Strangely, this time, crickets from the FBI and Europol, and a straight out denial from Britain's National Crime Agency (NCA).
"I can confirm any recent disruption to ALPHV infrastructure is not a result of NCA activity," a spokesperson for the Agency said.
Security expert @azalsecurity (aka CISO John Adam at Sparksoft Corporation), also fell for the bait-and-switch at first, but then reversed course and said he believed the notice was a fake.
“It appears that ALPHV’s blog is pointing to their old mirrored site that was indeed sized. At this time we do not have evidence of an actual second LE enforcement action,” he posted on X Tuesday.
ALPHV's 'classic exit scam'
The $22 million allegedly pocketed by ALPHV is said to be the ransom demand paid by the gang’s latest victim, UnitedHealth Group’s Change Healthcare, one of the largest health technology providers in the US.
The unresolved February 21st hack has created havoc for hospitals, healthcare providers, and pharmacies across the US since.
Meantime, the aforementioned disgruntled affiliates (represented by username “notchy”) were not the only hackers complaining on the dark web about ALPHV’s silent exit.
According to a cliff notes synopsis of the saga posted on X by malware repository vx-underground, the ALPHV administrative staff has been ignoring all their affiliates.
Later that same day (Sunday, March 4th), “‘Affiliate Plus’ ALPHV account holders expressed frustration that their accounts were suddenly closed - unable to perform their ransomware attacks,” vx -underground wrote.
Additionally, vx-underground said other security researchers had “indicated that the “HTML source code looks suspicious and they believe this is a phony FBI seizure page.”

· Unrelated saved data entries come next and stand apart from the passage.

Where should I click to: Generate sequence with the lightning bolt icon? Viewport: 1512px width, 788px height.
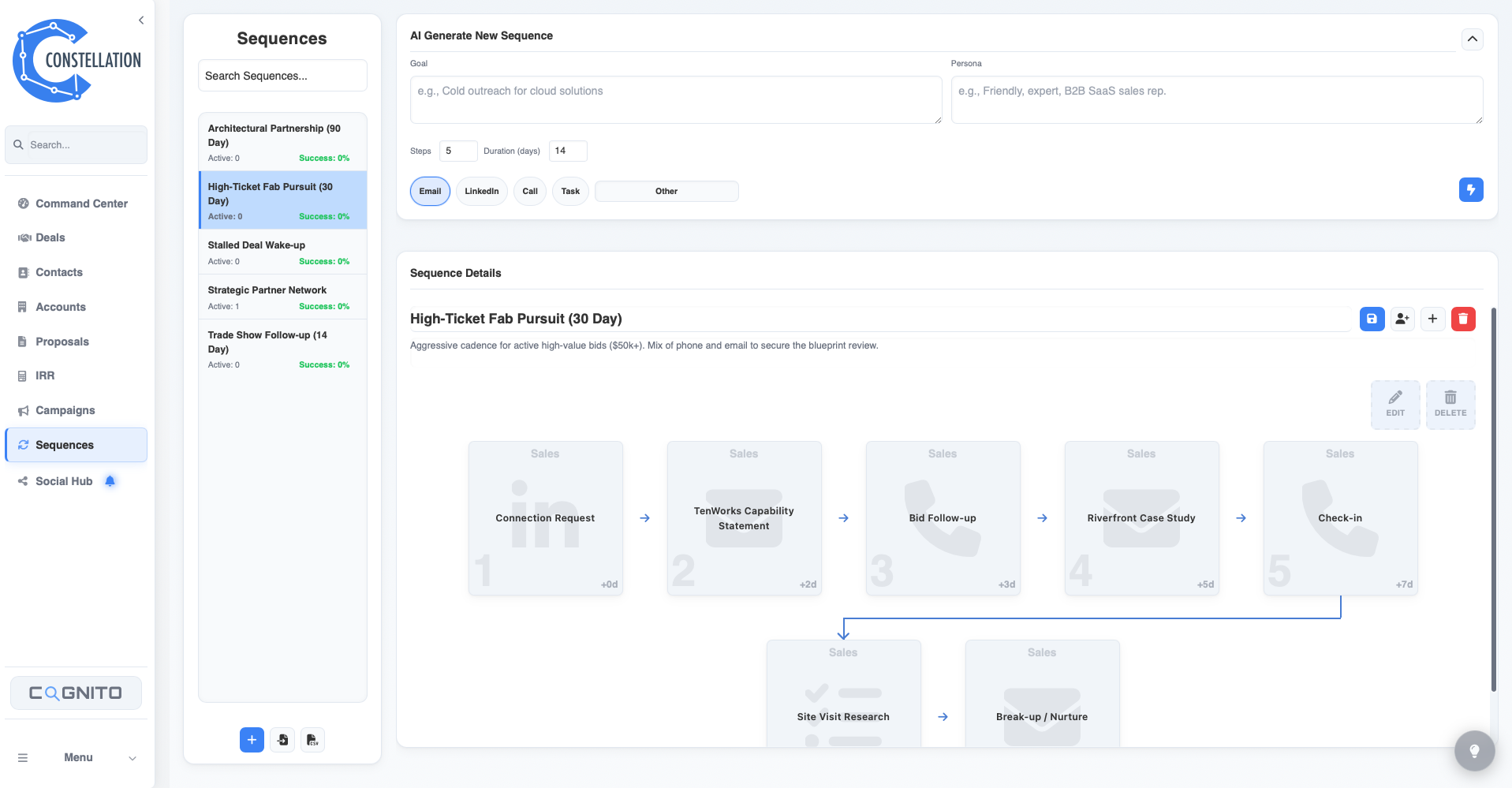1470,189
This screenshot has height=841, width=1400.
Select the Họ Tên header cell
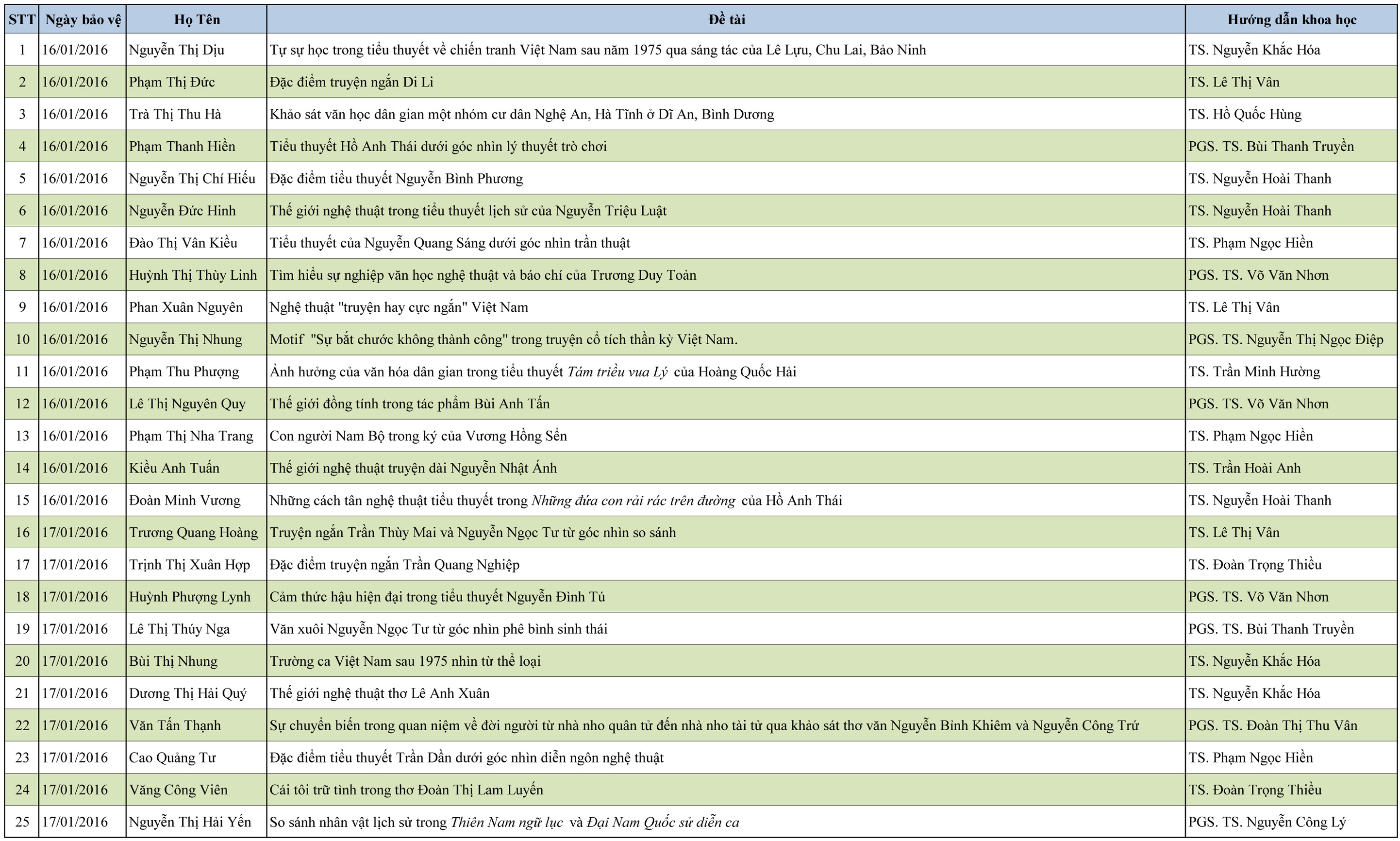pos(197,20)
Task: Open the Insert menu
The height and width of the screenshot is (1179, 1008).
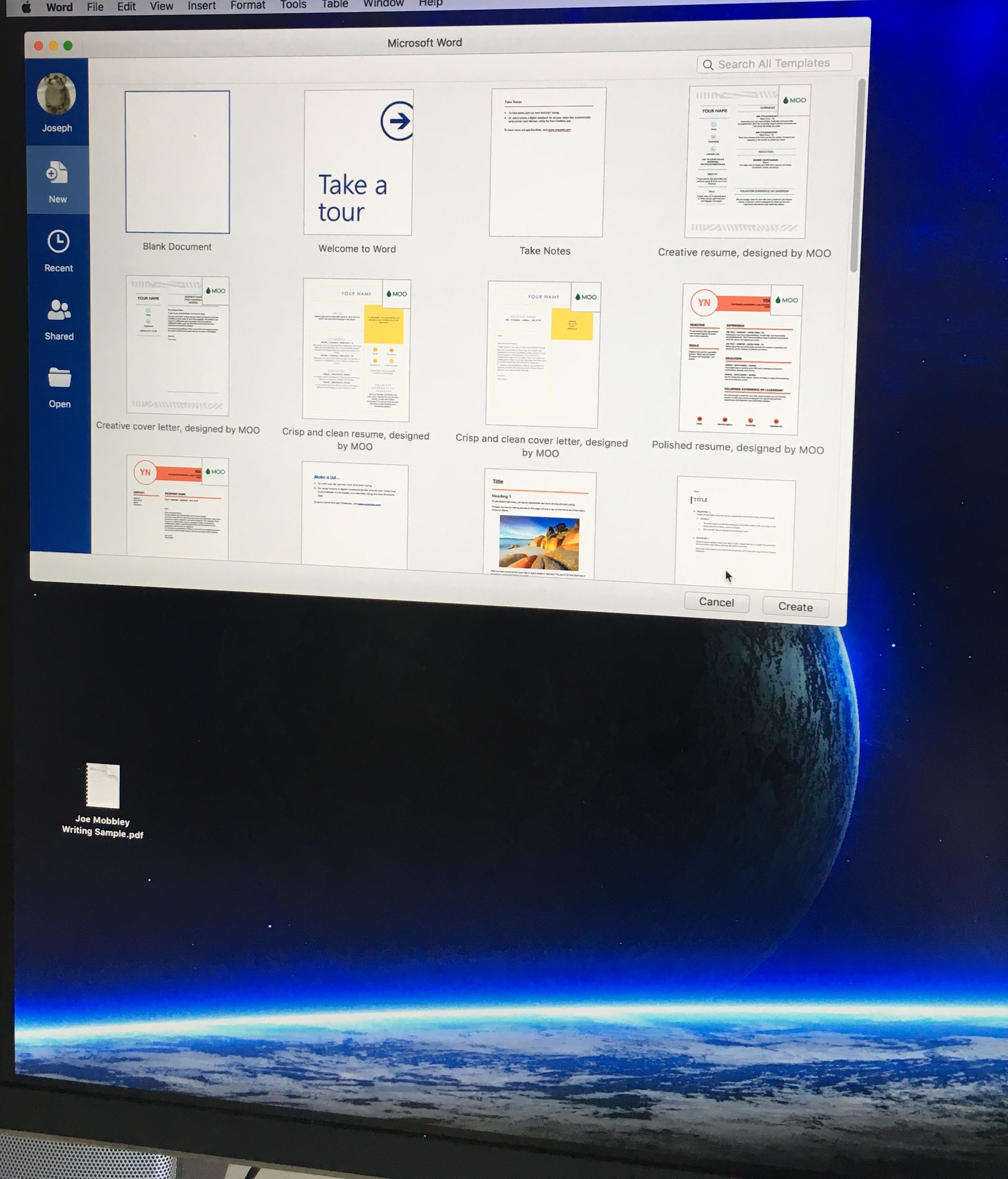Action: coord(201,6)
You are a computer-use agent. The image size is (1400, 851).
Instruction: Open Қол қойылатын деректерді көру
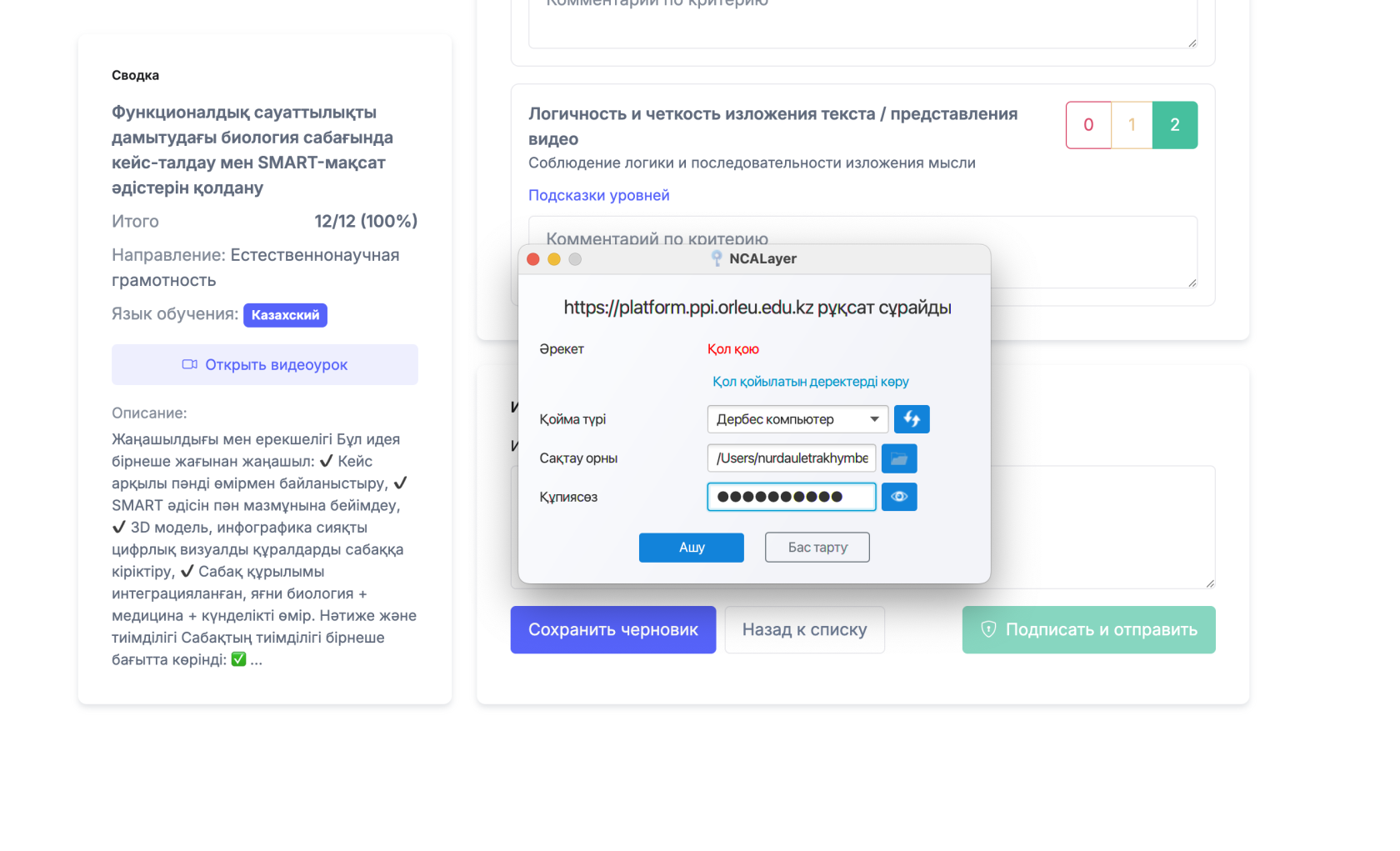coord(810,382)
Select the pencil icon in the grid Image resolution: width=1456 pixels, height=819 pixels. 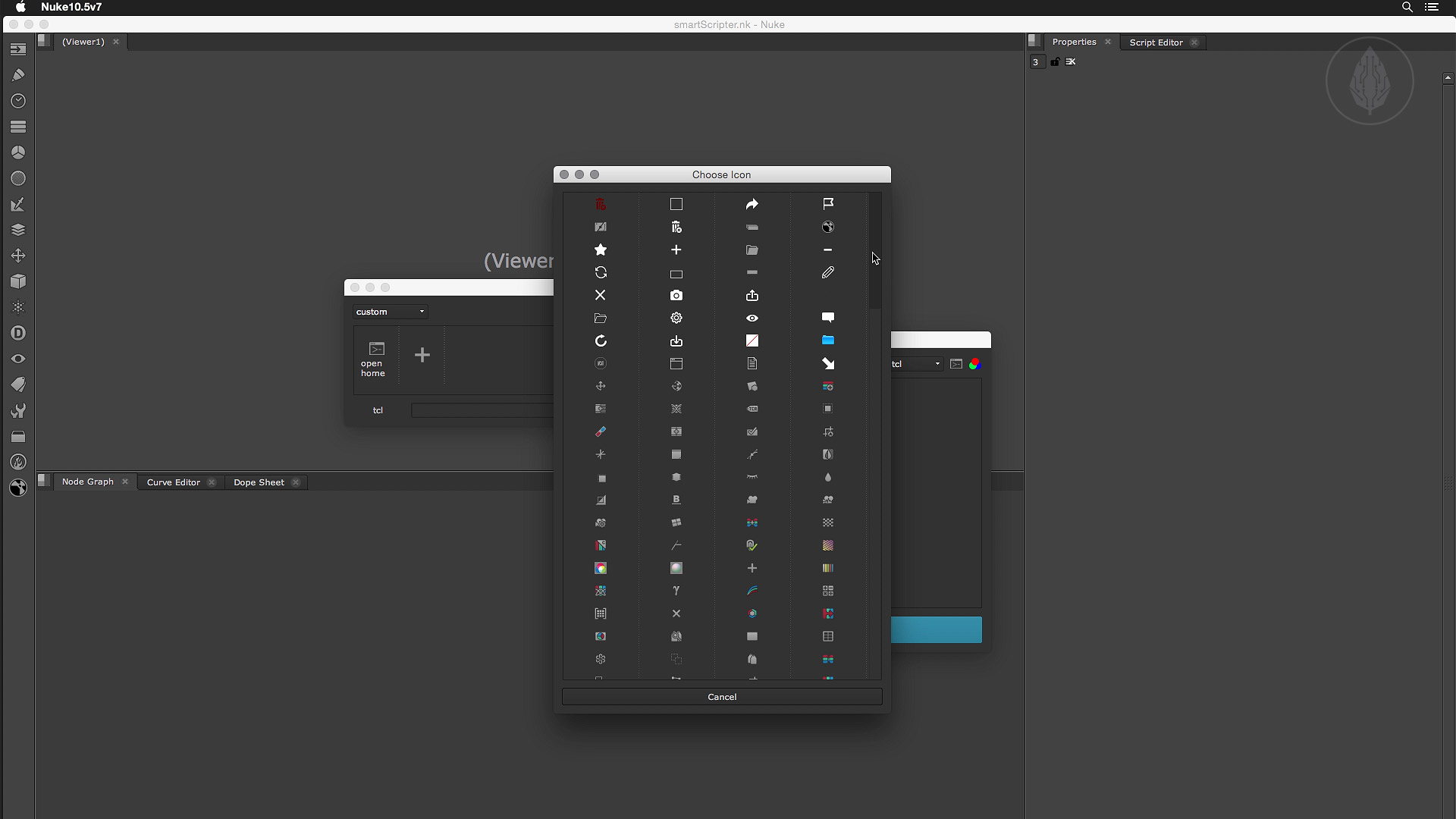[x=828, y=272]
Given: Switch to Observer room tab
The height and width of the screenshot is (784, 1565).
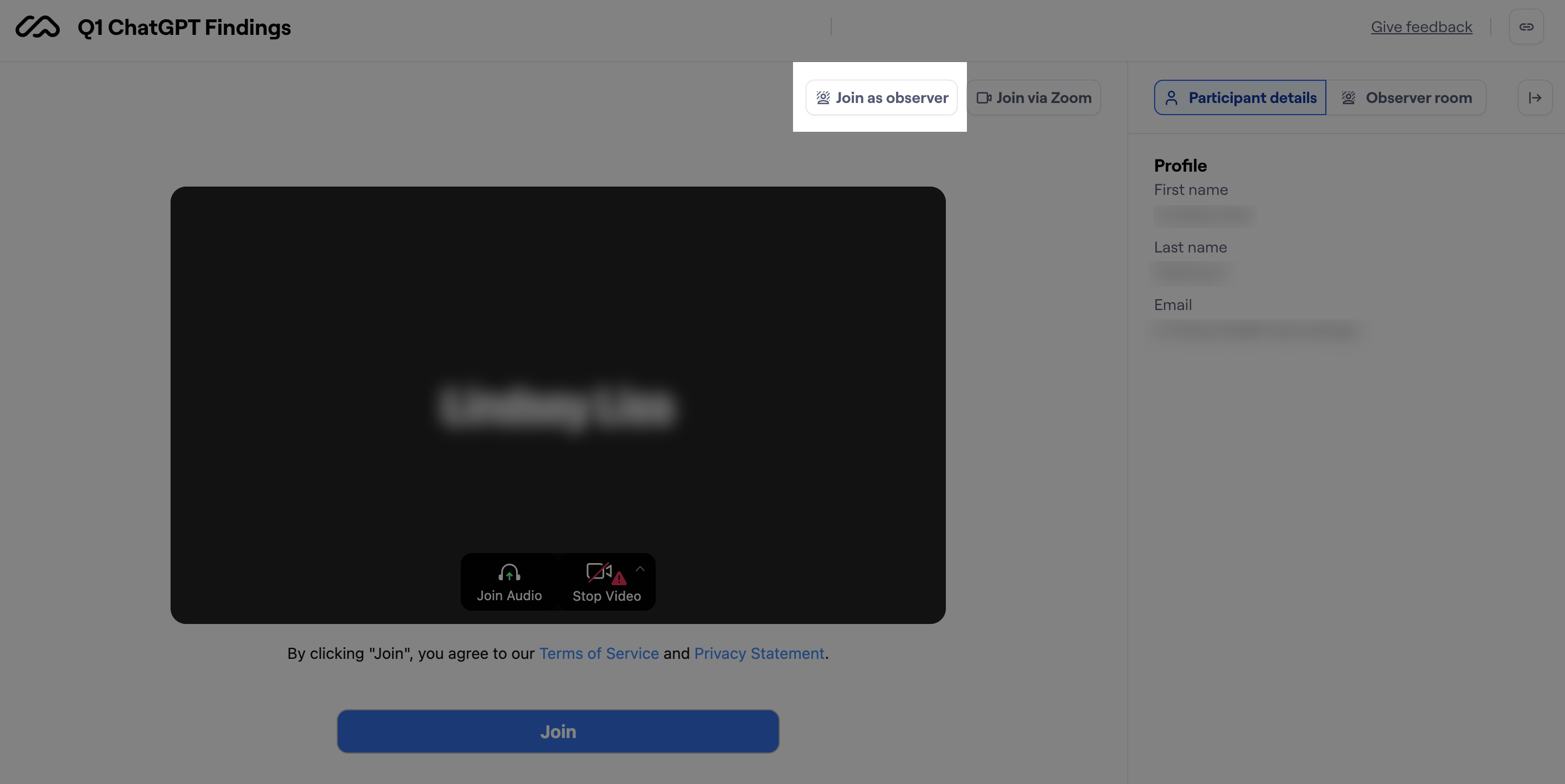Looking at the screenshot, I should 1406,98.
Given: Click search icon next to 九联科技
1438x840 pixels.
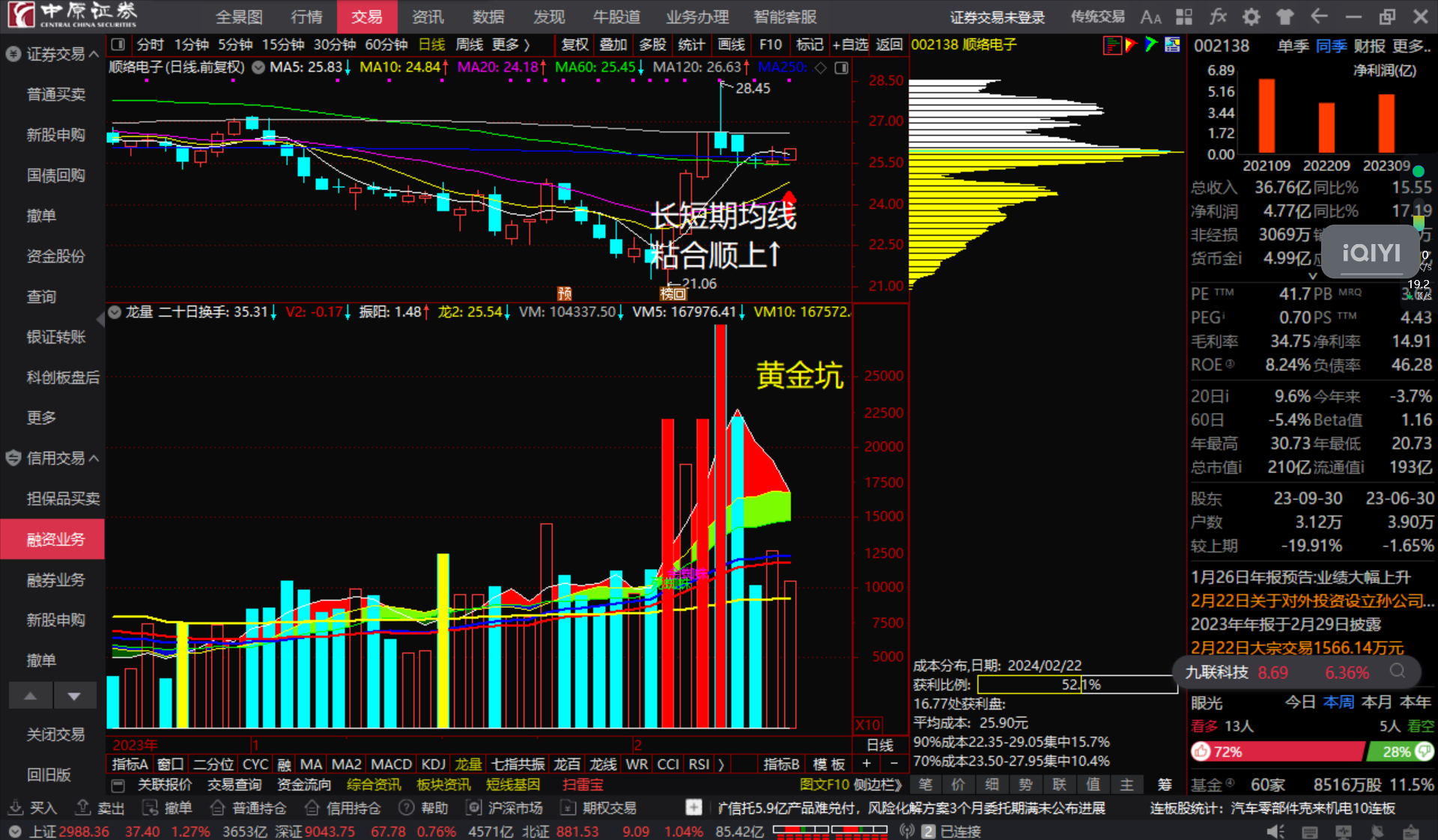Looking at the screenshot, I should (1398, 671).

In a further turn of events, on March 4th, ALPHV was seen on Tox (a messaging service used by ransomware criminals) selling its own signature source code for a measly $5 million, as first reported by @azalsecurity.
The BlackCat fire sale came about after a typically long and cryptic messaging thread – titled “Scam 20M” – was posted by the gang on RAMP, the Russian language dark market forum..
The post began as a response to the hacker group who had called ALPHV /BlackCat out for ‘non-payment on the joint ransom venture,” and then moved swiftly on to announce it was closing-up shop because the “feds screwed us over.”
X user and intel analyst @ddd1ms (Dmitry Smilyanets, PMD at Recorded Future) translated the post from Russian and posted on X.
“We decided to completely close the project, we can officially declare that t he [sic] feds screwed us over. The source code will be sold, negotiations are already underway on this matter. Thank you all for being with us. You can delete your account, I won't go to court again, we don't have other accounts on other forums, it's all fake,” ALPHV wrote.
Security researcher Will Thomas said the mysterious move "appears to be a classic exit scam," referring to when a ransomware group fakes its demise, confiscates affiliate funds, and then quietly rebrands under a fresh name.
"It would not be a surprise if they [ALPHV/BlackCat] return once more in the not-too-distant future," he said, noting that the group had already been pegged by security researchers as a revamp of the Russian cybercriminal group known as DarkSide.